* [WORK TO COMPLETE]: Your answer must be the lines from the top of the listing below through the line that holds "Given: Choose the Monthly period button", retyped exactly, with no pictures.

* [MATERIALS PROVIDED]:
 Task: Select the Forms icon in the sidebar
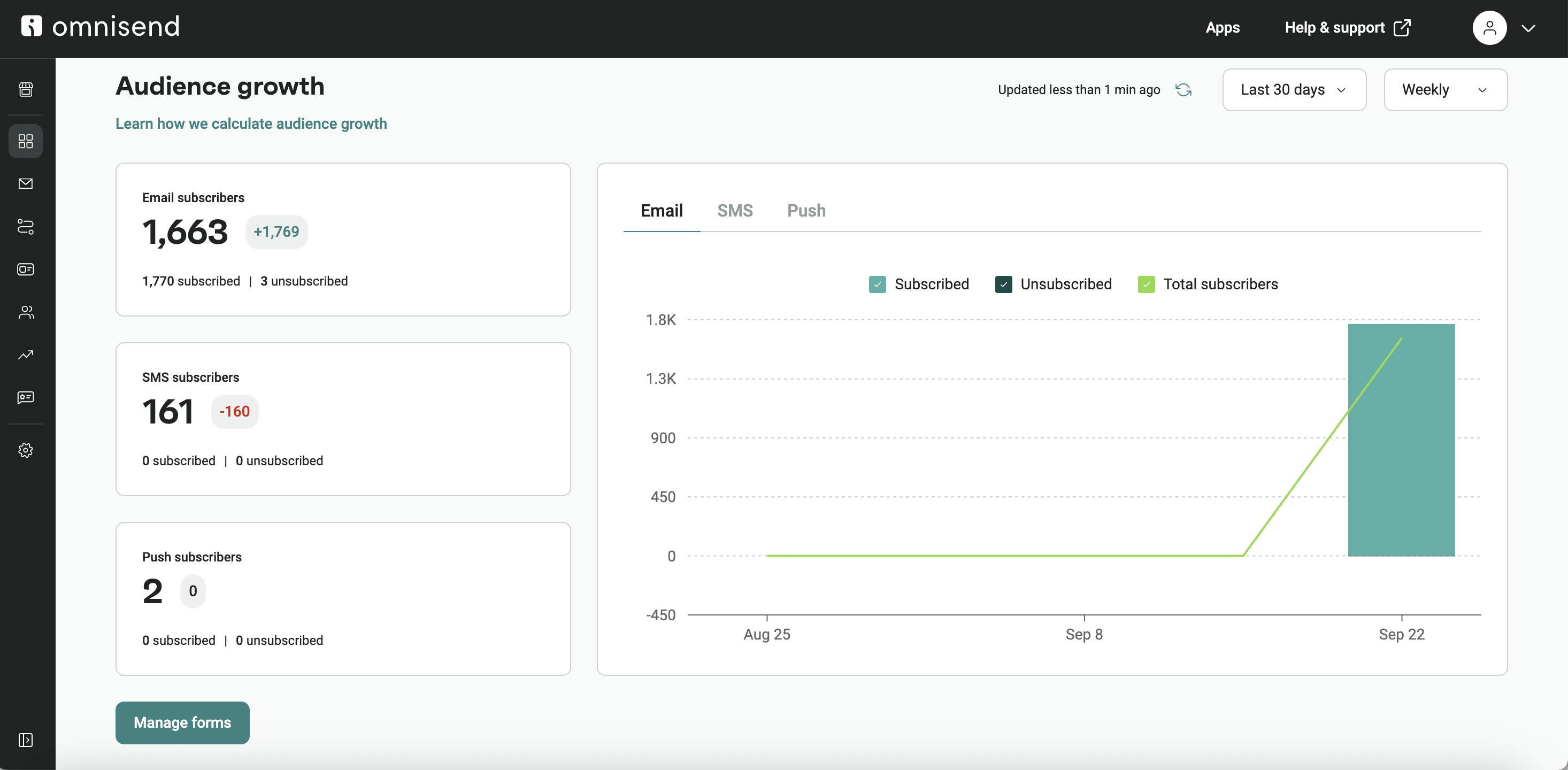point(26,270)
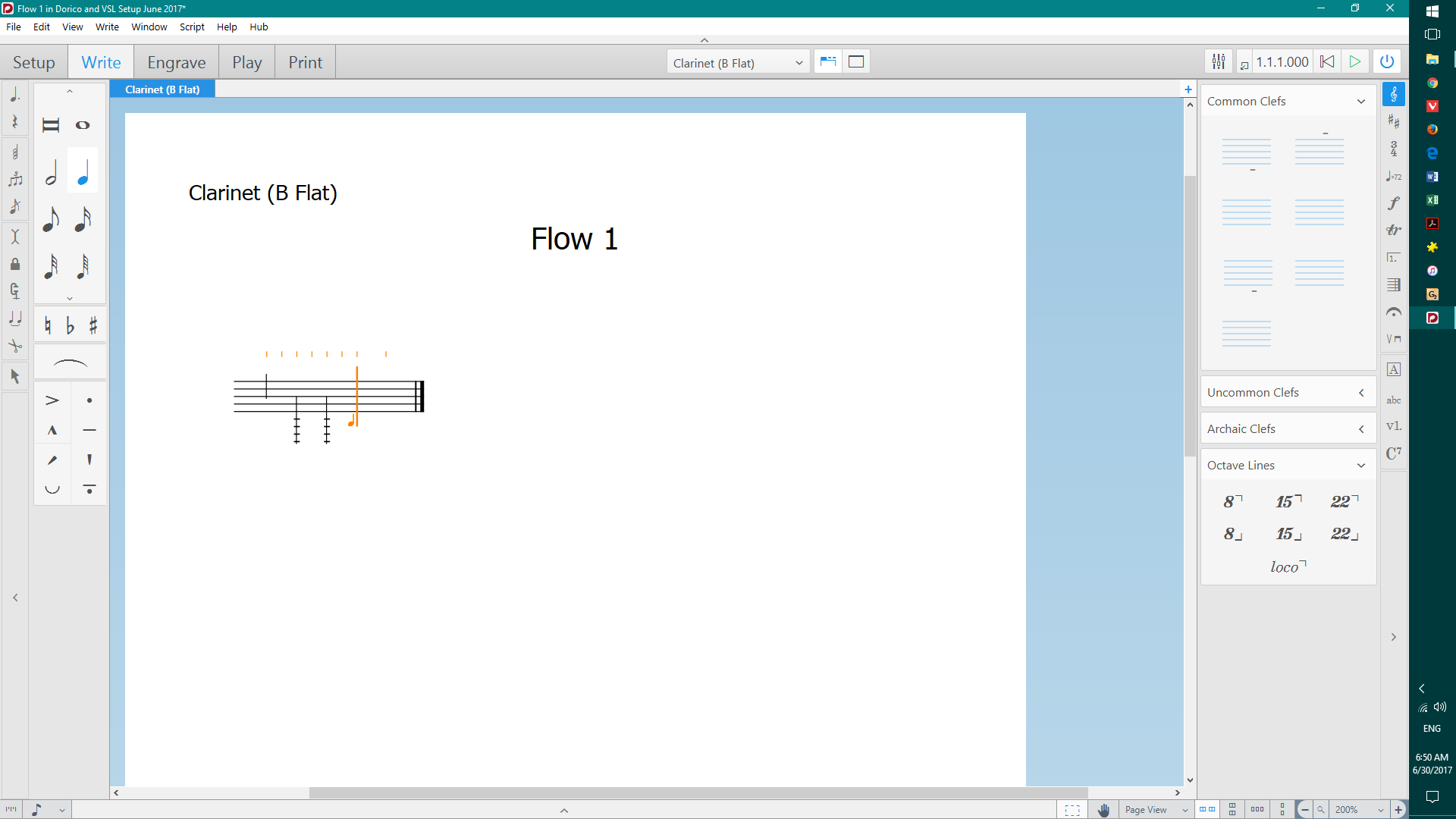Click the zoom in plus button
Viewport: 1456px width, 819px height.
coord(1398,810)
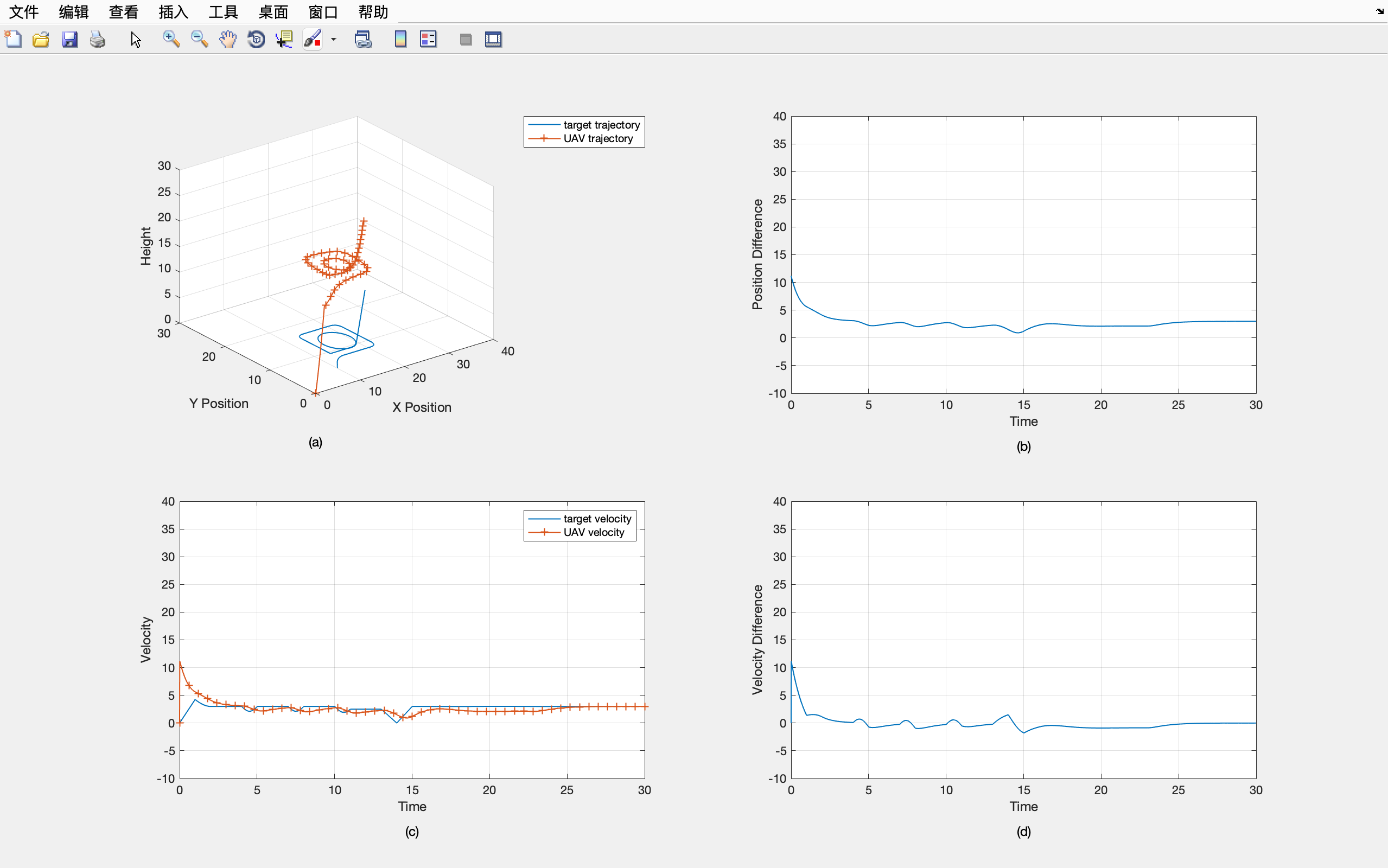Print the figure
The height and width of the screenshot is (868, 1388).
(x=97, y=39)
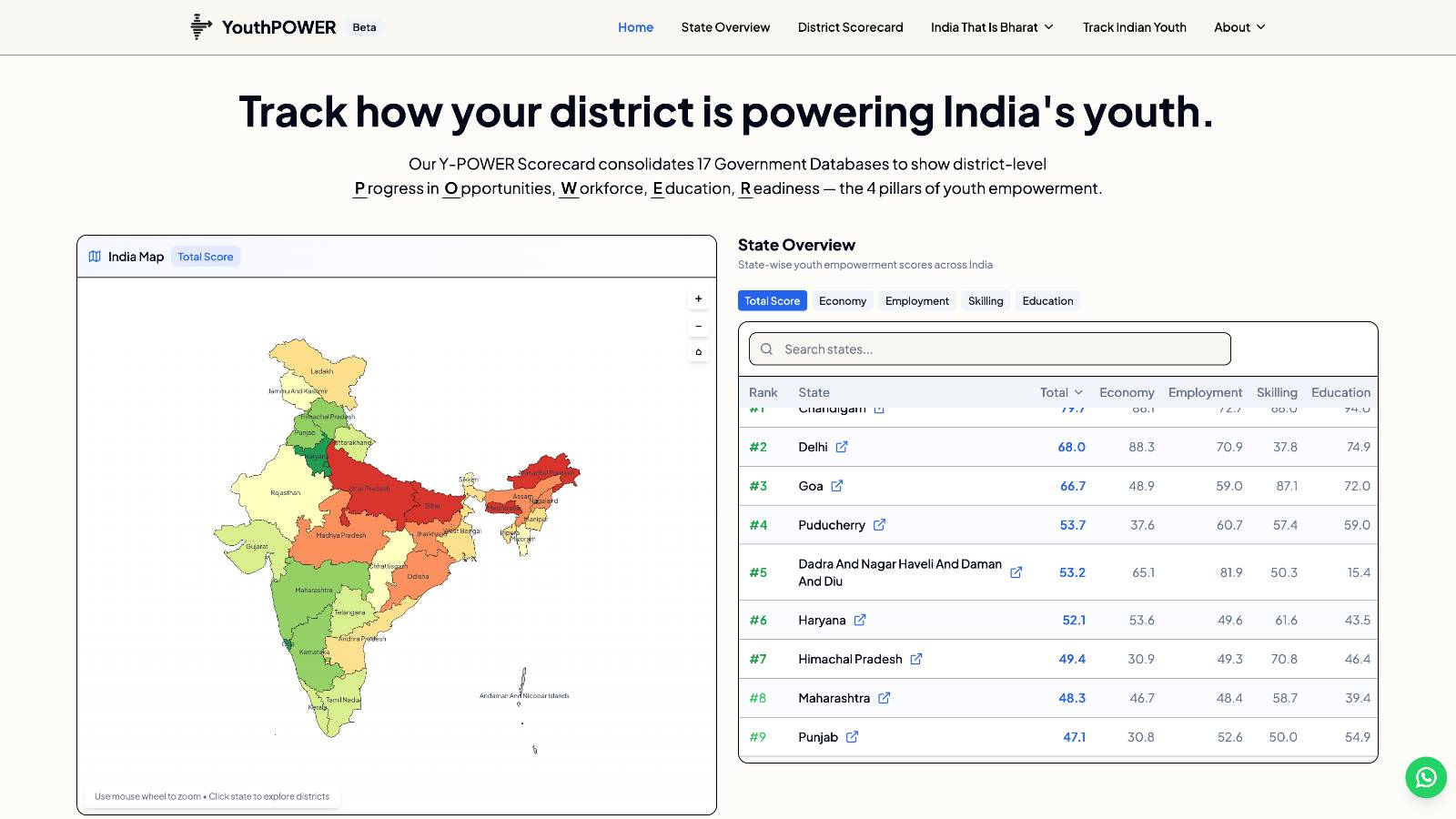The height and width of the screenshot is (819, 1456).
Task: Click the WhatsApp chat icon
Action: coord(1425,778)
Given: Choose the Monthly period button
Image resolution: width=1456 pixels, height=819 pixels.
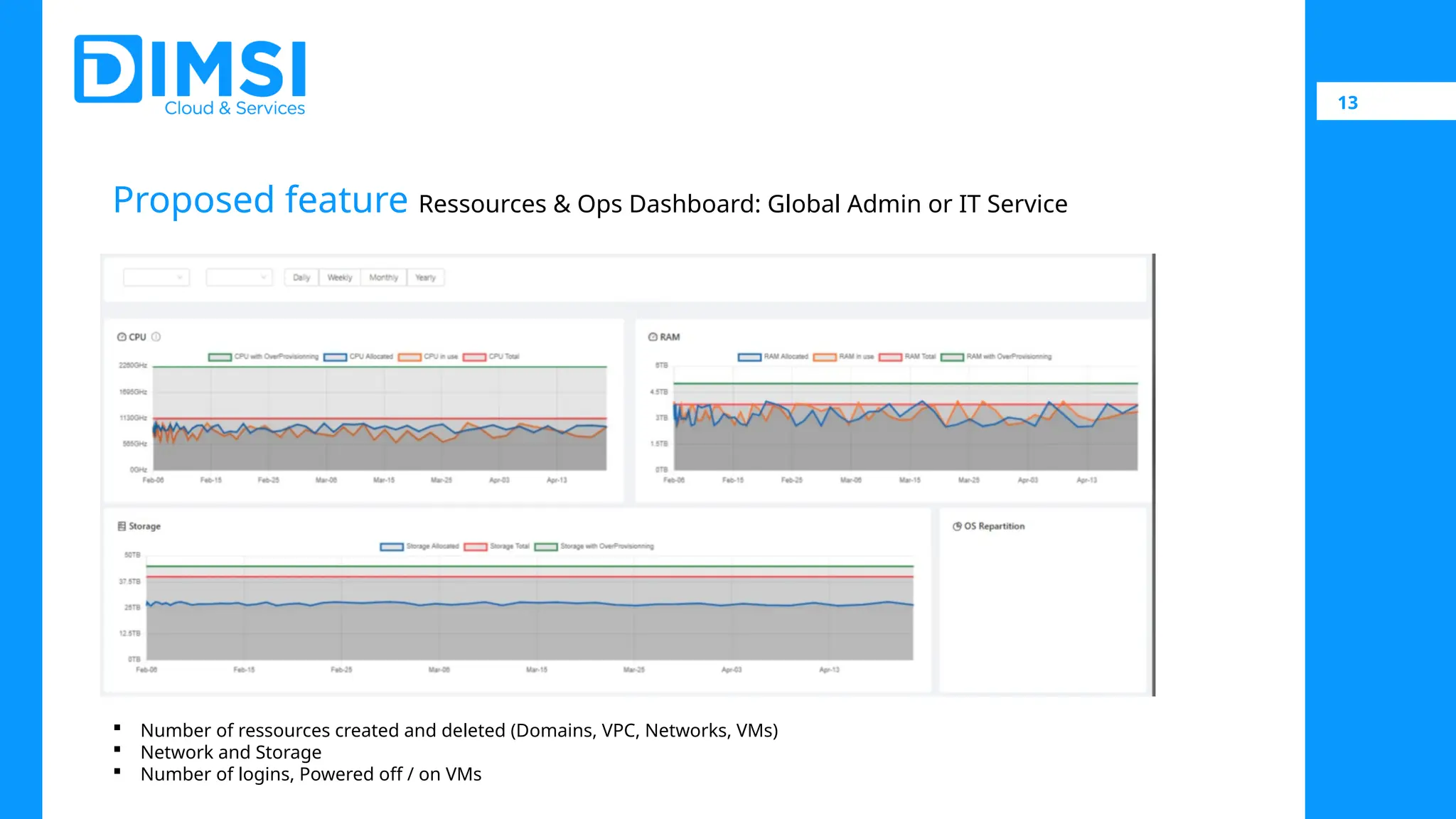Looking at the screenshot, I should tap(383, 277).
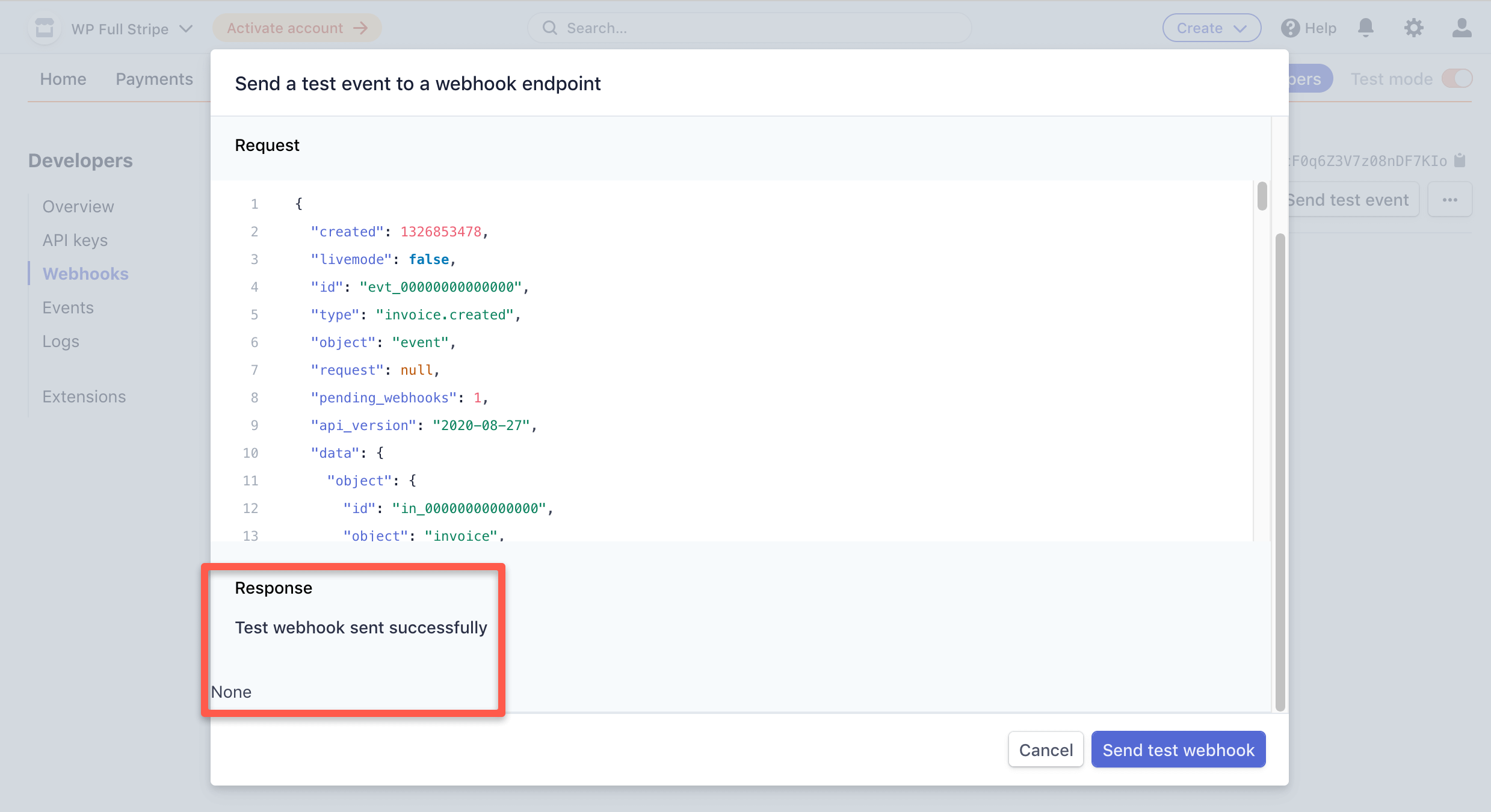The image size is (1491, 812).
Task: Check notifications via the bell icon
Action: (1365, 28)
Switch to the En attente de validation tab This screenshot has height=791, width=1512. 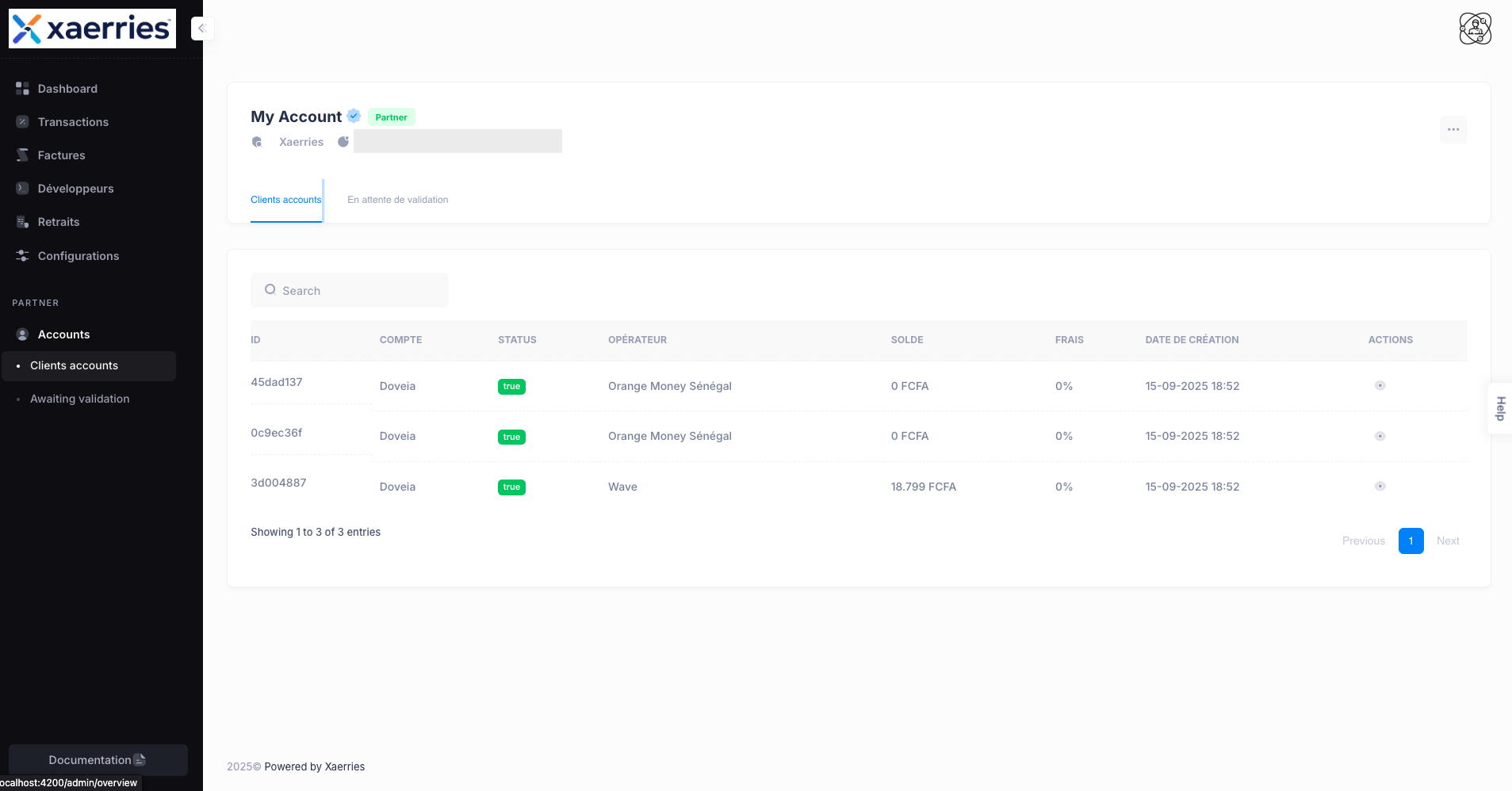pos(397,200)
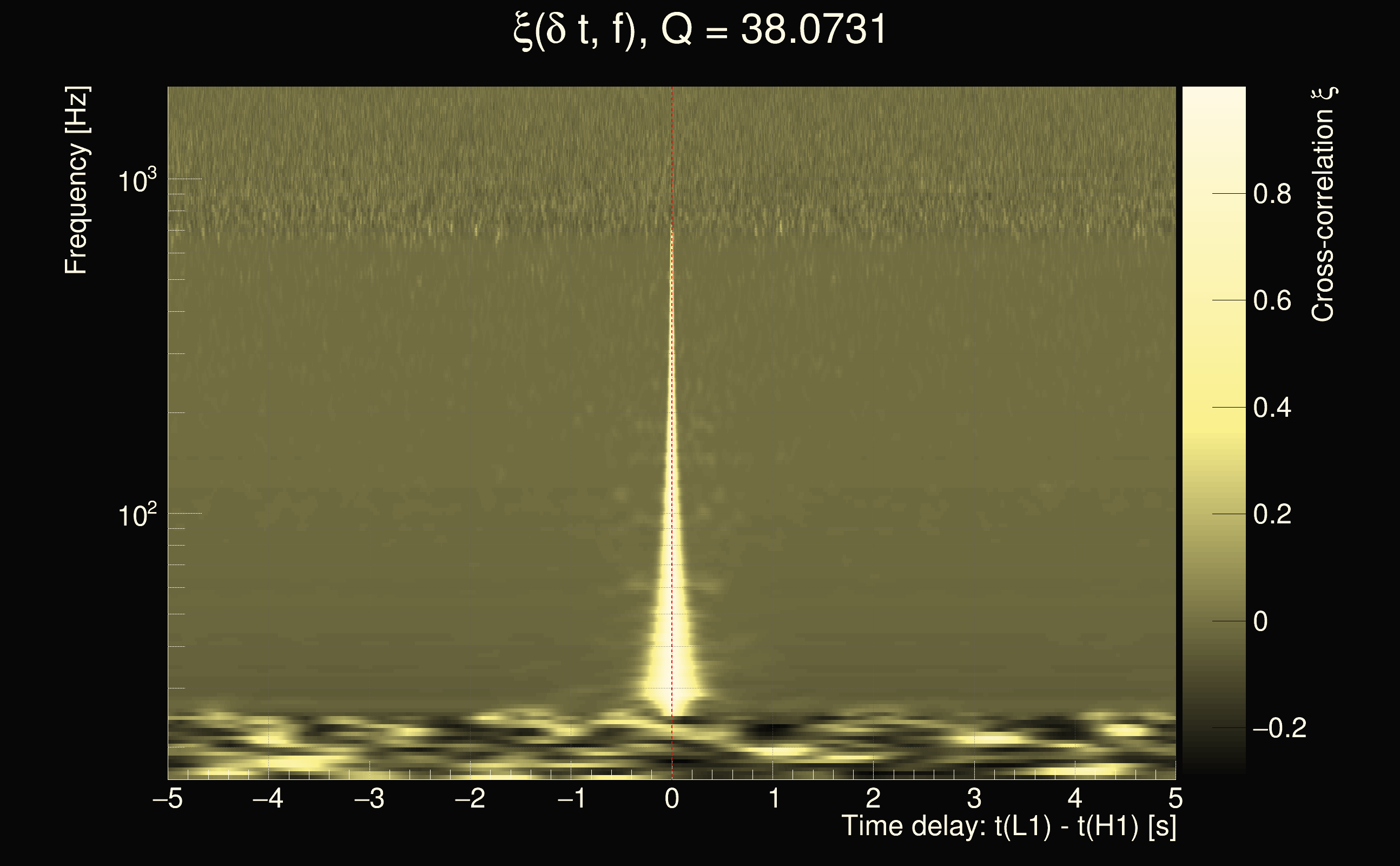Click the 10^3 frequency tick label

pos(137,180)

* [ANSWER TO THE EXERCISE]:
 Task: Select the Forms icon in the sidebar
point(26,270)
Click the zoom in plus button
Viewport: 1456px width, 819px height.
coord(1398,810)
Print the figure
The height and width of the screenshot is (868, 1388).
(x=97, y=39)
The height and width of the screenshot is (819, 1456).
Task: Click the WhatsApp chat icon
Action: coord(1425,778)
Given: Choose the Monthly period button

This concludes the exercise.